On the other hand, during the last decade, the DG [12,13] methods have become popular to solve nonlinear hyperbolic conservation laws to arbitrary order of accuracy. In the DG methods, the uniform high-order accuracy is obtained by using high degree polynomial approximation within elements as in the classical finite element methods, and the physics of wave propagation is accounted for by solving the Riemann problems at element interfaces as in upwind FV methods. The DG methods have many desirable features, such as the capacity to handle complicated geometries, the compact stencils, the flexibility for the h/p adaptation, and the nice mathematical properties with respect to conservation, stability, and convergence.

As for the extension of the DG method to the predication of laminar-turbulent transition of the boundary layer, the implementation can be still subject to many limitations. Firstly, the application of high-order DG methods in solving the RANS equations with the turbulence/transition model is not commonplace, especially for high order DG methods. For fully turbulent simulations, various strategies of robustness enhancement [14], [15], [16], [17], [18] need to be carried out to eliminate non-smooth behavior of the turbulence model variable (or variables) due to the stiffness induced by the source terms. Furthermore, a great deal of effort has also been devoted to increase the efficiency of higher-order DG RANS solvers [19], [20], [21], [22]. Secondly, the inclusion of the transition model equations will introduce more model variables and thus even more degrees of freedom. As a result, the high order DG discretization of RANS and transition equations will deal with the issues such as the lack of computation robustness and the increment of computation effort. Even with the reduced order for transition model equations, it is still quite challenging for the DG method to solve fully coupled RANS/transition system. In recent years, there has been some effort in bringing other transition prediction methods into the DG discretization framework, which explores either the apparent transition of the turbulence model [23] or the non-local formulation of the transition model [24].

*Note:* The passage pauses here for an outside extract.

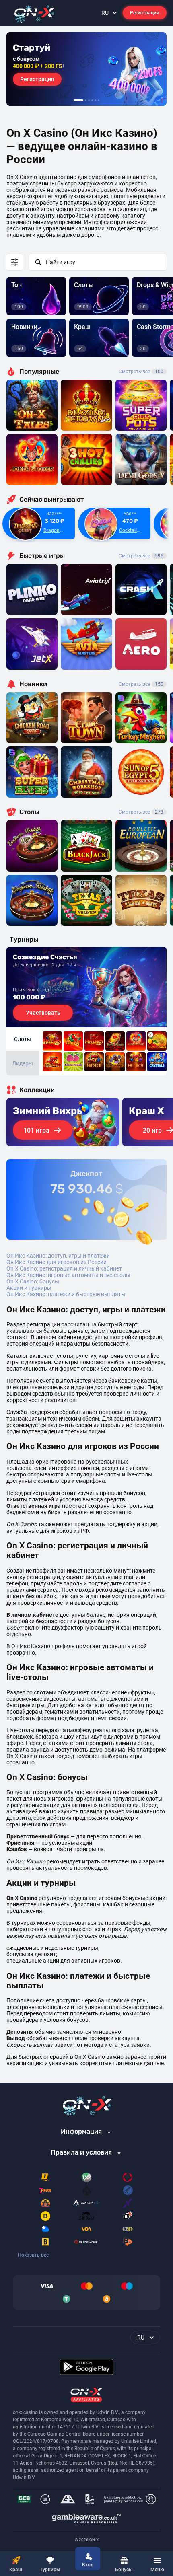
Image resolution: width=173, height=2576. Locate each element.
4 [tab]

Therefore, the objective of this work is to develop effective method to extend the transition model to high order DG method. Firstly, the SA model is chosen as the underlying turbulence model related to the large SA model diffusion in commercial, open-source and research software. Secondly, instead of direct exploration of the method where governing equations are treated in a fully coupled fashion, here we propose a hybrid discretization strategy for implementing the transition model. At last, some techniques are utilized in the spatial and temporal discretization for current hybrid implementation strategy. We note that the resulting approaches are able to avoid issues such as the lack of computation robustness and the increment of computation effort, when comparing to solving fully coupled RANS/transition system with the DG method. At the meantime, the approaches are also able to fully explore the advantage of high order DG methods. It should be mentioned that because the primary work is to develop hybrid implementation strategy for extending the transition model to the high-order DG method, thus the simple γ-$\stackrel{⌢}{R{e}_{\theta t}}$ model is chosen instead of other advanced models. However the designed method is believed to be easily extended to these models when one considers more challenging problems such as the crossflow transition for transition models nowadays.

The rest of the paper is organized as follows. Section 2 briefly introduces the governing equations and the DG formulation. Section 3 describes the details of hybrid discretization strategy for implementing the transition model in the DG method. Numerical tests are carried out in Section 4 and some conclusions are drawn in Section 5.